Häusermann states that he conservatively estimated New York mandatory publication costs of $500, and in a footnote on page 17 of his study he adds that actual publication costs range from $200 to $2,500 depending on the place and the newspaper. He cites another source indicating publication costs from $700 to $1,000 in New York City and from $295 to $1,250 elsewhere in the state. He also notes the $750 cost for LLC formation in New York used in his above table includes a $50 charge imposed by the state for filing the certificate of publication.
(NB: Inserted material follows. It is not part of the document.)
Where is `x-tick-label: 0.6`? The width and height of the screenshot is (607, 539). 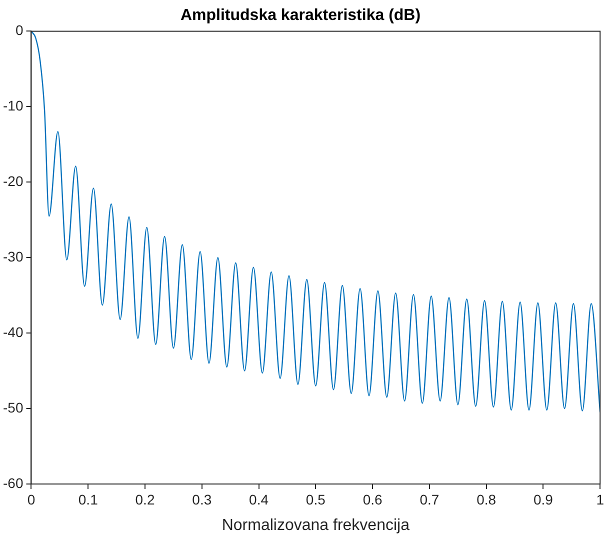 x-tick-label: 0.6 is located at coordinates (372, 500).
Häusermann’s statistical analysis looks at a number of other possible factors but, in the end, finds little or no correlation between them and choice of entity. These other factors include state LLC law default rules for dissolution, agency powers, veil piercing, member disclosure, fiduciary duty waiver, and prevalence of mandatory rules. “The only evidence that substantive law matters,” he finds, “comes from a variable that indicates whether a state’s LLC statute allows LLC members to withdraw from the company” — New York’s does not. He also (surprisingly) finds no correlation between choice of entity and post-formation periodic cost differentials such as biennial report fees, franchise taxes and other state entity-level taxes. On the other hand, he does find that about 10% of the variation in LLC popularity is explained by whether the state’s LLC statute, as in Delaware and a number of other states but not New York, expressly provides that “maximum effect” shall be given to the principle of “freedom of contract.”
When it comes to choice of entity, Häusermann sums up, “reminiscent of the Wild West . . . [m]oney is important, legal rules are of dubious significance, and freedom is appreciated.” In short, “people tend to choose the entity that they can get ‘for a few dollars less'” (with appropriate hat tip in footnote 163 to Sergio Leone and Clint Eastwood).
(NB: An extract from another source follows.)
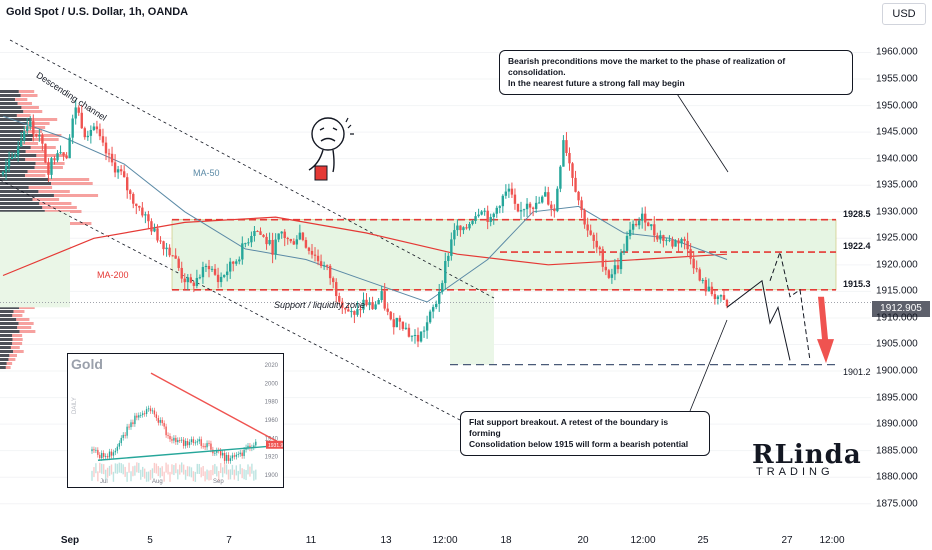 The height and width of the screenshot is (550, 932). I want to click on inset-y-tick: 1940, so click(272, 439).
I reached out to New York City lawyer Imke Ratschko, whose firm specializes in assisting owners of small businesses and who publishes the popular blog, New York Small Business Law. Imke commented that most of her New York City clients opt for the formation of an LLC, despite the initial shock over the steep publication costs. She usually succeeds in convincing them that the LLC is the more flexible, less paper intensive and better choice for closely held startup businesses, despite the higher price.
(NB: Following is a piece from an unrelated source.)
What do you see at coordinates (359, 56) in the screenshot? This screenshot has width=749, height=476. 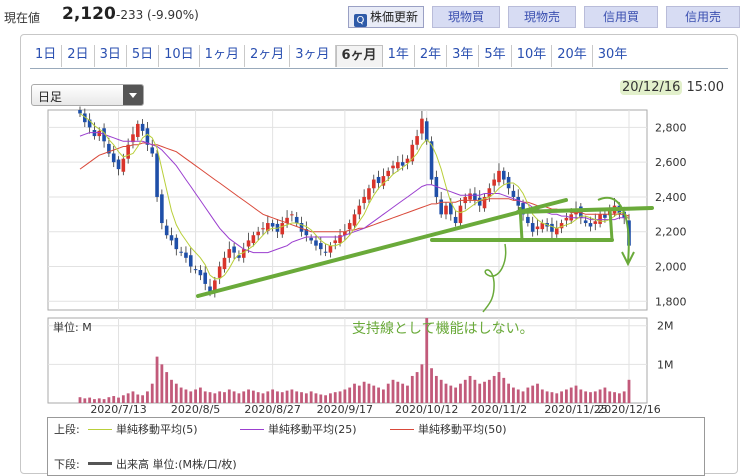 I see `range-tab-8: 6ヶ月` at bounding box center [359, 56].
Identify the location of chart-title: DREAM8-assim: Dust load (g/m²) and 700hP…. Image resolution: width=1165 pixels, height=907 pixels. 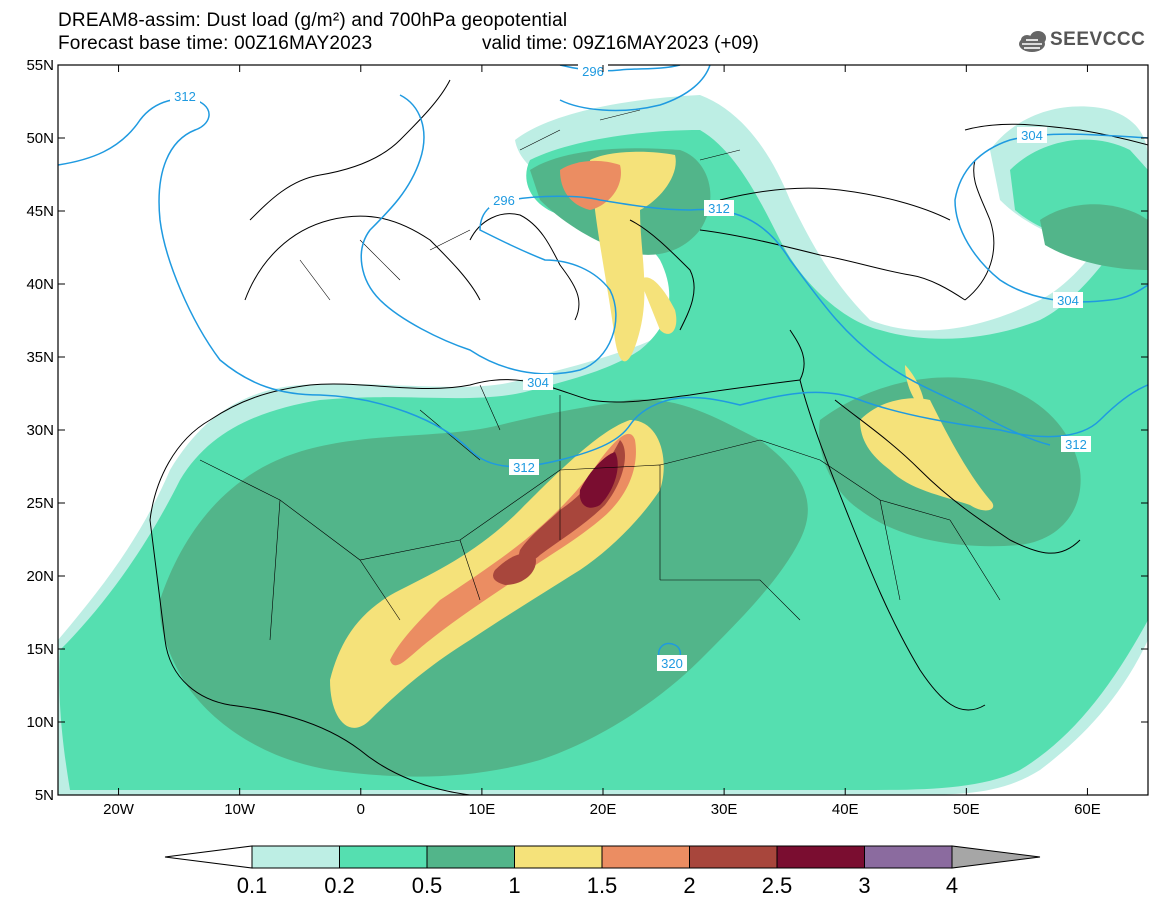
(313, 20).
Imke’s comments suggest that Häusermann correctly identifies areas for future empirical research including the impact of local legal culture and the business entity choices and formations at the individual level. For example, I would expect to see a higher rate of LLC selection among entrepreneurs who use business lawyers to assist the start-up than those who forgo legal assistance in favor of using online services or accounting professionals.
Leading academics such as Professor Larry Ribstein (read here his piece on the Häusermann study) have been preaching for years about the significant advantages of the LLC form for closely held businesses. It is hard to believe that New York, as the leading commercial state, lags so far behind the rest of the country in LLC formations. The Häusermann study adds a strong, statistical punch to the argument for repealing New York’s unique, obsolescent requirement for newspaper publication of LLC formation. Assuming publication ever served a useful purpose, it clearly no longer does when all of the published information simultaneously is freely available on the website of the New York Department of State. The real problem is the strength of the newspaper publishing lobby in Albany which stands to lose significant advertising revenues if the law is repealed. Perhaps someday our legislators will realize that the favor they’re showing publishers is hurting the business community and chipping away at New York’s competitive edge.